Continuando “a trabalhar apenas com graffiti e as suas vertentes”, Edgard Souza Vieira espera, este ano, acabar de “realizar um mural de 600 m2 na cidade de Praia Grande, junto com a prefeitura local”. Além disso, há ainda mais uma parceria com “o artista Paulo Consentino, num projeto de um mural em Amesterdão, na Holanda, para a Fundação Johan Cruyff. Já estamos a trabalhar nele e terminamos no dia 10 de maio. Vamos pintar uma empena de 14 metros”, refere. O entusiasmo por este trabalho para a fundação do prestigiado jogador holandês e também treinador do Ajax e do Barcelona é notório.

São estes trabalhos em parceria que dão gozo ao graffiter. Prefere fazer trabalhos em conjunto, porque o foco agora está nos “murais gigantes e outros artistas são peças fundamentais para trabalhos desse porte, além do prazer que advém de se pintar com diferentes amigos e novas culturas”.

Ao contrário do que se possa pensar, o graffiti já não se limita às ruas. Começam a ser alguns os trabalhos interiores. Quanto ao processo de pintura, este é algo diferente. “Nos casos de trabalho interno residencial, normalmente temos como referência um tema escolhido pelo cliente. Depois fazemos a pesquisa de imagens e por fim fazemos o layout no papel, definindo quase totalmente o trabalho a ser na parede”. Aqui, além dos habituais sprays, também são utilizadas canetas. Por outro lado, na rua o ambiente é outro. “É uma linguagem bem mais livre, o que me encanta muito mais pela diversidade e identidade que posso imprimir no meu trabalho”, explica Edgard.

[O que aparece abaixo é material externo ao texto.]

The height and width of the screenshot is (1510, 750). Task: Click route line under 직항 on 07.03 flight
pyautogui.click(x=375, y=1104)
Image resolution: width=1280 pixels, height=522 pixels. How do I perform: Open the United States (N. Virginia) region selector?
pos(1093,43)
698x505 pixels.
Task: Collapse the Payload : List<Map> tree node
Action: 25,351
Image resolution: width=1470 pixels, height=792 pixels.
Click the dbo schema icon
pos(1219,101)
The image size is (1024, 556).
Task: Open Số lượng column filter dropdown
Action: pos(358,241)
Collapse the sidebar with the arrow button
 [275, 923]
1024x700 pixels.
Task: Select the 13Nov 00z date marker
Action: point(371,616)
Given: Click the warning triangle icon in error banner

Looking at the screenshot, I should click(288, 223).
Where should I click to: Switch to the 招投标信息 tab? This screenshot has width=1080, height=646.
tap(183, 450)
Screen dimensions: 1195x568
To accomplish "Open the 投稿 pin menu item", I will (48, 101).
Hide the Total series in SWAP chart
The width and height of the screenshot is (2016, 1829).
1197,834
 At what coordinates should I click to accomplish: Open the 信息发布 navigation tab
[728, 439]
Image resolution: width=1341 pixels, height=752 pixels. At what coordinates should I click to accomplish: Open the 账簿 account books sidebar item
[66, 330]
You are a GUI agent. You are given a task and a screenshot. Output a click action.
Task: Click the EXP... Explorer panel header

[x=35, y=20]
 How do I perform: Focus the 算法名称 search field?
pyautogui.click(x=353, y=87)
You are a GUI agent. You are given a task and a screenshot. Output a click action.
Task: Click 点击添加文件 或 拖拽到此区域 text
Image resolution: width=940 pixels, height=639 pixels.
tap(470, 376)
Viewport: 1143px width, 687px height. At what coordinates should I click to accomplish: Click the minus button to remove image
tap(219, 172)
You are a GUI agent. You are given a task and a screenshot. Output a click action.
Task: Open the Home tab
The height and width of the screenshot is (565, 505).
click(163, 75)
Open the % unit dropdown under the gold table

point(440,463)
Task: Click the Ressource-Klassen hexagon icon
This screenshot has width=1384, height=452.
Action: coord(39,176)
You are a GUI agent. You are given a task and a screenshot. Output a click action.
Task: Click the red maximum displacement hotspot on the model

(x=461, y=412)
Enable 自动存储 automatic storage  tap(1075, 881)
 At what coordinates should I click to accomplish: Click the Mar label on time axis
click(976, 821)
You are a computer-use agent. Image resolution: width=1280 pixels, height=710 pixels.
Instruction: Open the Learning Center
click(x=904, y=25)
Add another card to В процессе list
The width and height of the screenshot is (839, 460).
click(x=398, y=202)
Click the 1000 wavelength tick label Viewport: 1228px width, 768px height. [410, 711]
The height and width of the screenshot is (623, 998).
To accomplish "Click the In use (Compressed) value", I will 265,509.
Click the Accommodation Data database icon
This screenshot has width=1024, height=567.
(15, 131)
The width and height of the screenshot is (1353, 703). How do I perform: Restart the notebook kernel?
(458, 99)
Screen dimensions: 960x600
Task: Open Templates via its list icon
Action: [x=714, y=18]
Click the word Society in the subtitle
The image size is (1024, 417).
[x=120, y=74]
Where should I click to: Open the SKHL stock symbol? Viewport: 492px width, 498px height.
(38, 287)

Quanto ao futuro, além de ter “o sonho de pintar uma empena [mural] em Portugal”, Edgard gostaria de pintar em Miami, no bairro de Wynwood, “que se tornou uma das mecas mais importantes do cenário [da arte urbana]”. Com tudo isto, o graffiter não tem grandes dúvidas: este é um trabalho a manter. “Hoje em dia, em relação ao mercado da arte graffiti, pode dizer-se que tem melhorado bastante. Mas, por se tratar de um mercado praticamente novo, não tem uma estabilidade totalmente garantida. Mas atualmente dá para viver do graffiti, sim”.

Se o graffiti enquanto 'trabalho' conhece hoje melhores dias, o mesmo se pode dizer da sua avaliação enquanto expressão artística. “Hoje em dia, com a evolução e quantidade de trabalhos que vão sendo feitos pelo mundo, vejo uma certa melhoria em relação ao preconceito com o graffiti. Claro que ainda existem muitas pessoas que não o veem como arte, mas creio que isso está mudando, principalmente em Portugal, que começa a ser uma das principais capitais de graffiti no mundo”, remata.